Somewhere between the sacred geometry of Kazimir Malevich and the muddy poetry of Sunday league football lies the artist known only as Goalie Goes Up—a name that evokes panic in both the penalty box and the gallery, with its reckless pursuit of glory. This is not merely an alias, but a manifesto. A gesture. An abstraction in motion.

To encounter Goalie Goes Up’s work is to be suspended in a moment of potential energy—“like a goalkeeper,” as one critic has noted, “leaving the safety of the line to chase a corner he will never reach.”* England fans know this sensation well: a bold dash, a nation breathless, and then the crushing inevitability of failure. A loop repeated every four years since 1966, with the unyielding optimism of Lear’s fool: “Thou shouldst not have been old till thou hadst been wise.”

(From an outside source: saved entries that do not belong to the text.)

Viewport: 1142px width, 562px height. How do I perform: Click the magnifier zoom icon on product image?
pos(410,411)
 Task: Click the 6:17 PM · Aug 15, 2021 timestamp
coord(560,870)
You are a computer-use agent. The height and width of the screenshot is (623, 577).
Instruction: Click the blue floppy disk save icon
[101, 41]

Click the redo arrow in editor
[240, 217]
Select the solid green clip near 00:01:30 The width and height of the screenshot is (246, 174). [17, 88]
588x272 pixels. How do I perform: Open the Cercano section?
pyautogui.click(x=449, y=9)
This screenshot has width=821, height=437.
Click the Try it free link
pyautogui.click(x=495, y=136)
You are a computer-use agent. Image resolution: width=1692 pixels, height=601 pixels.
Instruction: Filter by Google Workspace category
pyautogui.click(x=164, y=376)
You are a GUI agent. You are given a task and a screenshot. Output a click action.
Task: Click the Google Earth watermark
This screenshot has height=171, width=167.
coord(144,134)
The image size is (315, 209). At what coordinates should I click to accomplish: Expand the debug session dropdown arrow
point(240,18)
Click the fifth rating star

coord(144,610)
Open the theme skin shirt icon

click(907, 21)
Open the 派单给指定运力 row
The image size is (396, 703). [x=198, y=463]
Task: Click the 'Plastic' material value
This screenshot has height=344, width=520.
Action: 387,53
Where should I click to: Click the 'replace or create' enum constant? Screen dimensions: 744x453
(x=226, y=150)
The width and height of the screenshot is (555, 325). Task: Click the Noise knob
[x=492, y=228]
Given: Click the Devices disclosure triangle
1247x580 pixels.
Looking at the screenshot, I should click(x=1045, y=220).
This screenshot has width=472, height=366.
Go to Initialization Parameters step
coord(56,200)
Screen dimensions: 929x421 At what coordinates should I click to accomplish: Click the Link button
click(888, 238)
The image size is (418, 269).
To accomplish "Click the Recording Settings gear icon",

The work itself? Think digital paint not flung but placed, rather like limbs in a last-minute set piece. Shapes avoid collision. Lines buckle. Every canvas is a pitch, every mark a movement, yet not necessarily a goal. There’s a tension between aggression and grace, between the measured formation and the wild lunge. You do not look at a Goalie Goes Up work so much as hear it—boots scraping, lungs bursting, the sound of eighty thousand hopes deflating all at once. It’s as if Caravaggio had spent a rainy childhood watching Tranmere Rovers.

Yet, beneath this appearance of chaos lies thought—philosophy, even. In the artist’s rare interviews (delivered in cryptic riddles on annotated team sheets), she suggests that her abstractions are gestures of belief in the face of impossible odds. “I leap,” she once wrote on the back of a canvas, “not to catch the ball, but to remain human.”

This is art not for the trophy case, but for the long journey home. As Voltaire put it, “One must imagine Sisyphus happy”—or perhaps, one must imagine Sisyphus leaving safety behind and jumping for a late equaliser in extra time.

The cultural critics, understandably confused, have compared Goalie Goes Up to everyone from Cy Twombly to David Seaman. But such comparisons miss the point. This is not an artist who plays with stylistic coherence. Each piece is a stoppage-time decision. A scramble. A tangle of limbs and lines in search of transcendence. Some fail utterly. Some hit the post. But occasionally, gloriously, the art connects—cleanly, sweetly—with a viewer, and the crowd roars.

England’s record in World Cups (one win, eternal heartbreak) finds strange resonance in this practice. The bold lunge of Goalie Goes Up is a national allegory: hopeful, doomed, noble in its futility. It is Beckham’s red card, Southgate’s missed penalty, Pickford’s fingertips. It is art that remembers every near miss and celebrates them as if they were victories.

What a play Shakespeare would have written, had he focused his skills on football. We can only guess what he would have said, but we know that he knew a thing or two about tragic ambition. Maybe he would have described this art with words he gave to Henry V: “Once more unto the breach, dear friends, once more.” The goalie goes up—not because he should, but because he must.

And in that absurd, beautiful leap, leaving his own goal asunder, art lives.